After explaining his motives for joining the struggle of the African majority against a white minority oppressor group, Mandela stated:
“The African National Congress further believed that all people, irrespective of the national groups to which they may belong, and irrespective of the colour of their skin, all people whose home is South Africa and who believe in the principles of democracy and of equality of men, should be treated as Africans…”
For the racist authorities presiding over the case, this was it. The communist influenced Mandela would never change. He should be punished heavily for just leaving the country illegally, for at that stage they had no knowledge of the training Mandela acquired outside.
But I am convinced that when Mandela made the above statement, he had people like George Bizos, Ruth First, Bram Fischer, Ahmed Kathrada, Joe Slovo, Amina Cachalia, Beyers Naude and many others in his mind.
His own experiences had convinced him that there were men and women in this country who belonged to different national groups, but were equally committed to democracy and a life of equality.
These men and women were prepared to do everything as long as they lived to realise this dream.
George Bizos stands out among those whose daily life and occupation was to remove apartheid.
Like many of us the name of Bizos was almost the same as that of the Mandelas. Physically though, I first met him during my exile days in his country of origin, Greece.
As foot soldiers on the international scene, we were there to mobilise the world to support our course. What most people do not know is that Bizos was also with us quietly helping us to convince the international community to put pressure on racist South Africa.
I was the ANC’s Chief Representative in Greece and had joined the Association of West European Parliamentarians for Action against Apartheid (AWEPA) to invite him to a conference in Athens. In Greece, Theodossis Georgiou was the main co-ordinator of AWEPA.
AWEPAA is an international parliamentary association that is strictly non-partisan that was founded by European parliamentarians in 1984 as the initiative of Jan Nico Scholten, a former Dutch politician and law specialist.
The theme of the conference organised by the Ministry of Foreign Affairs of Greece under the umbrella of AWEPAA was, “Frontline States, How to counter SOUTH AFRICAN DESTABILISATION” was held on 20 – 21 October in 1988.

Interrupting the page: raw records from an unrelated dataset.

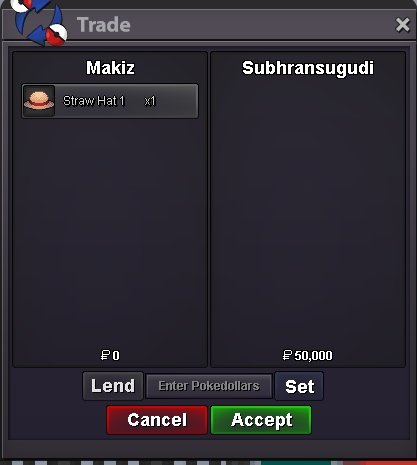Click the Trade Pokeball arrows icon
417x465 pixels.
coord(40,23)
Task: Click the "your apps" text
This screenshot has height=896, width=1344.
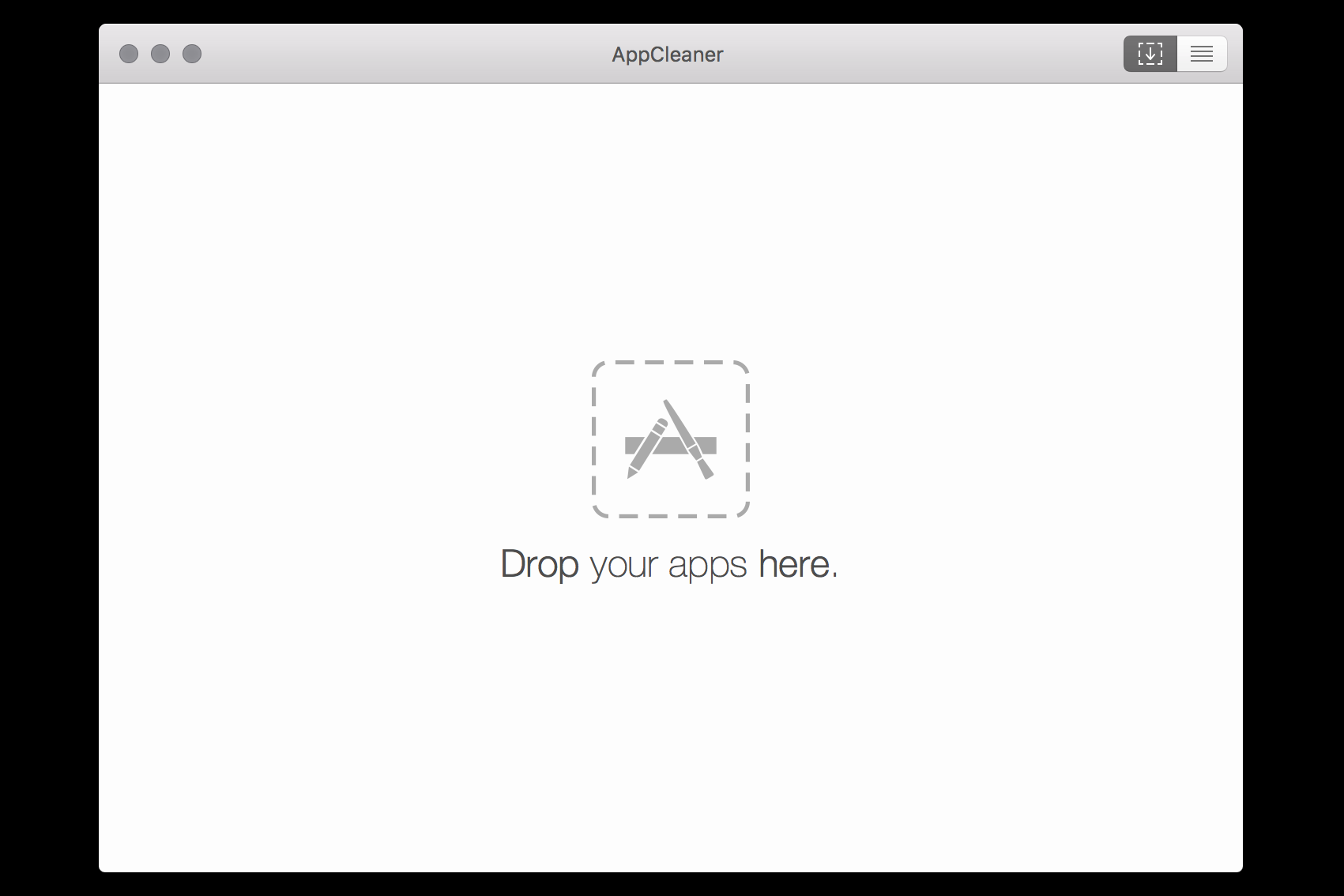Action: click(668, 565)
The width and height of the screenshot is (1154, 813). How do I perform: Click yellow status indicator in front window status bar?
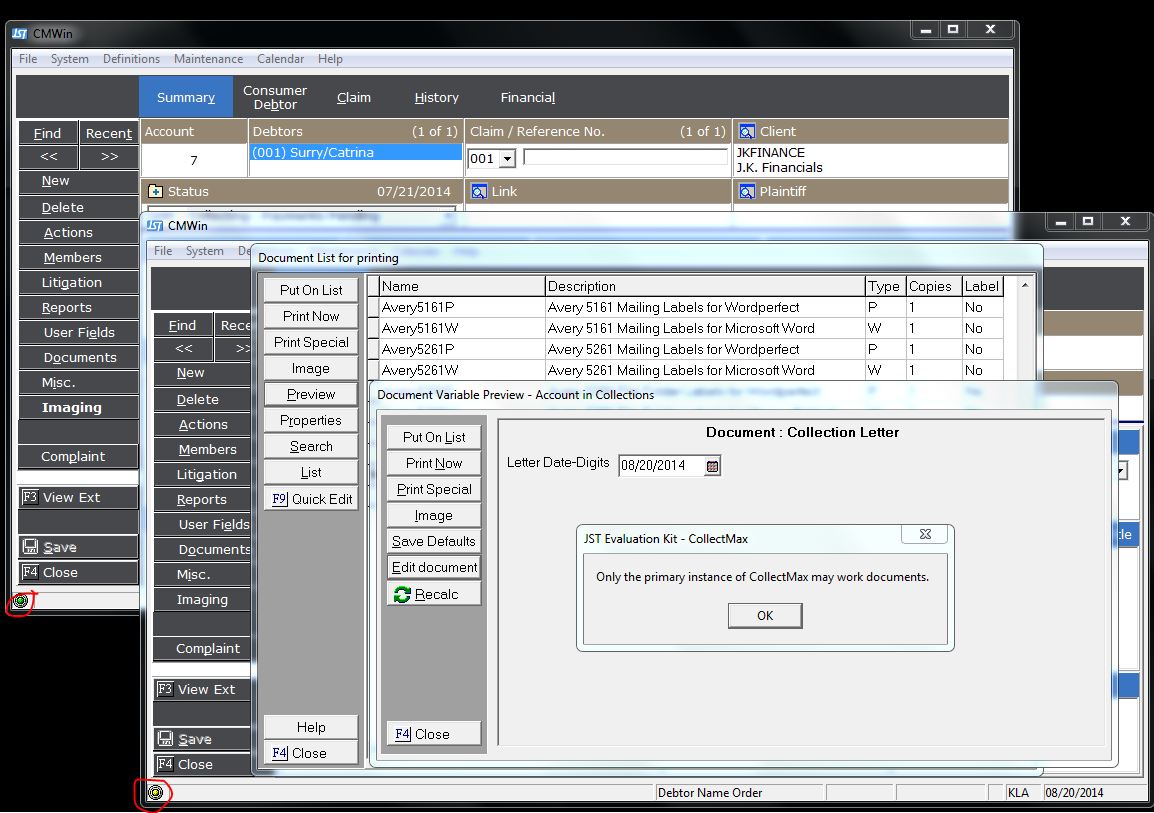pos(155,793)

George Bizos was the guest speaker and participants came from around Europe and Africa, Ministers of Foreign Affairs of Greece and Mozambique, Karolos Papoulias and Pascoal Mocumbi, and Zimbabwe’s Speaker of Parliament from 1980 to 1990, Didymus Edwin Mutasa.

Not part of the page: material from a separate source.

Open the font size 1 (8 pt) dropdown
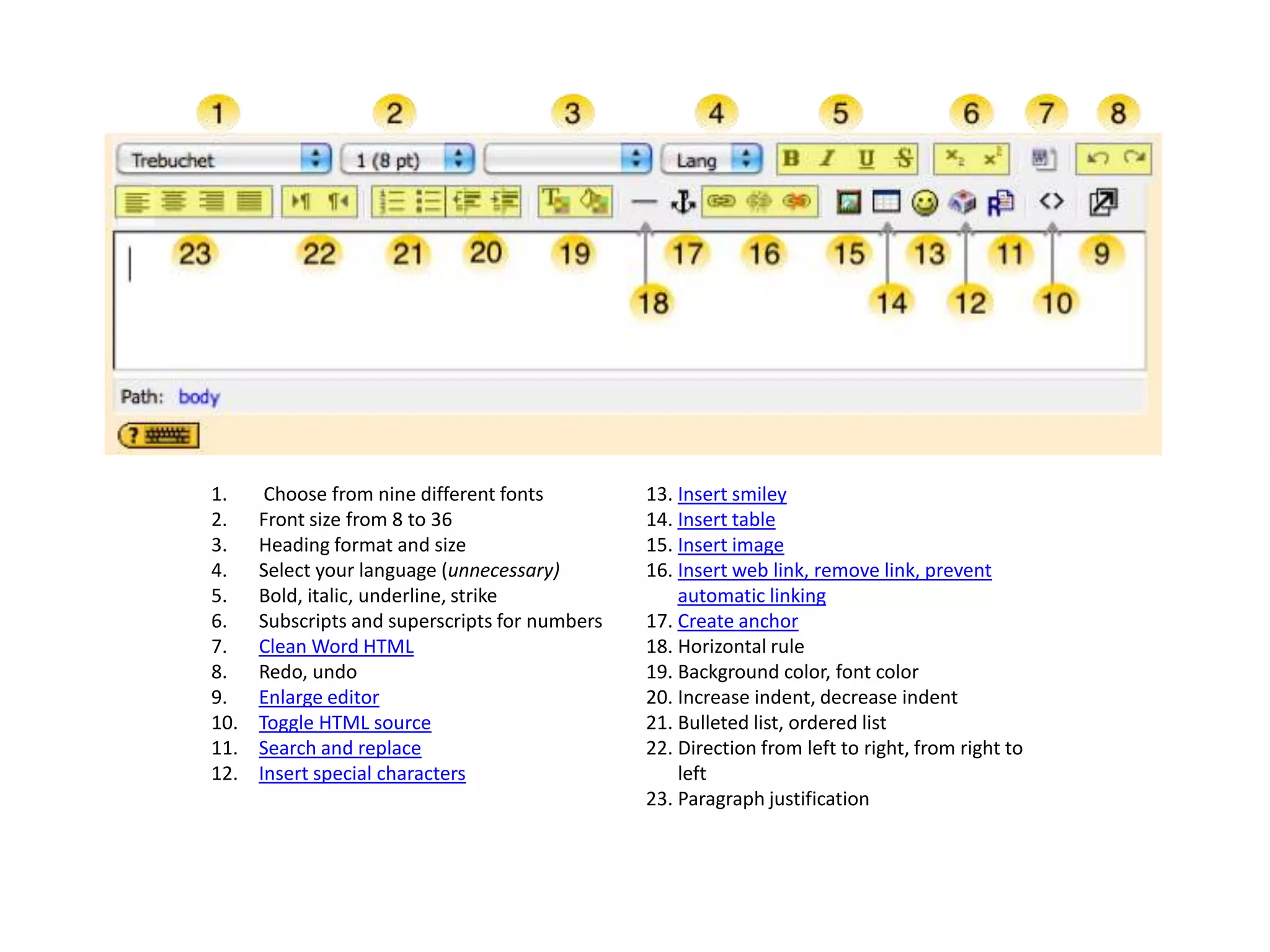This screenshot has width=1270, height=952. 407,159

We also had Sipho Mpofu from Botswana’s Foreign Ministry, Saki Macozoma from the South African Council of Churches, the Dutch activist Klaas de Jonge and Abdul Minty who led the World Campaign against Military and Nuclear Cooperation with South Africa from Oslo.
The conference applauded the message Bizos delivered and got into the business of how to intensify sanctions. I had time to get direct news about the situation at home from both Bizos and Macozoma.

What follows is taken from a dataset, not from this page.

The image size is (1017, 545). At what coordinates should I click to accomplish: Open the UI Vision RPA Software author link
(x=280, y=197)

Participants took time to visit the old Olympic village in Olympia which is four hours away by bus from Athens. After this conference, I went to visit Vasilitsi, the village town where Bizos was born on the peninsula of the Peloponnese.
Before I left Greece I made sure I also learned Greek so that I can speak the ‘two-Gs’ of Europe with ease, German and Greek. I maintained my friendship with Bizos when I returned from exile.
Around 1992/1993 the ANC ran out of funds. The organisation could not pay for salaries at the end of one month. The staff was up in arms. President Mandela and Secretary-General Cyril Ramaphosa, were forced to call a meeting with all staff to assure them that this matter will be addressed as quickly as possible.
That same afternoon Mandela summoned Bizos to his office. I was assigned to go with Bizos. In one evening he had personally driven me to three places around Johannesburg. We met Greek business people who, when Bizos explained the situation, opened their coffers and made donations.
The following day I carried the donations to the office of Thomas Nkobi – Treasurer-General. Within a week Bizos had mobilised enough funds to keep the ANC on its feet and to do well in the negotiations that were taking place.
For me, George Bizos was not just an ordinary human rights lawyer. He was a revolutionary throughout his life. He survived because he taught himself how to survive under all circumstances in order to bring about change.
He did so much for this country, there are no words to thank him.
Hamba Kahle Comrade George! That’s how I called him.
Καλό ταξίδι φίλε μου, ο Μαντέλα και ο Μπραμ Φισερ περιμένουν την ενημέρωση σου
Kalo taskidi file mou, o Mandela kai Bram Fischer perimenoun tin enimerosi sou!
(Go well my friend, Mandela and Bram Fischer are waiting for your update!)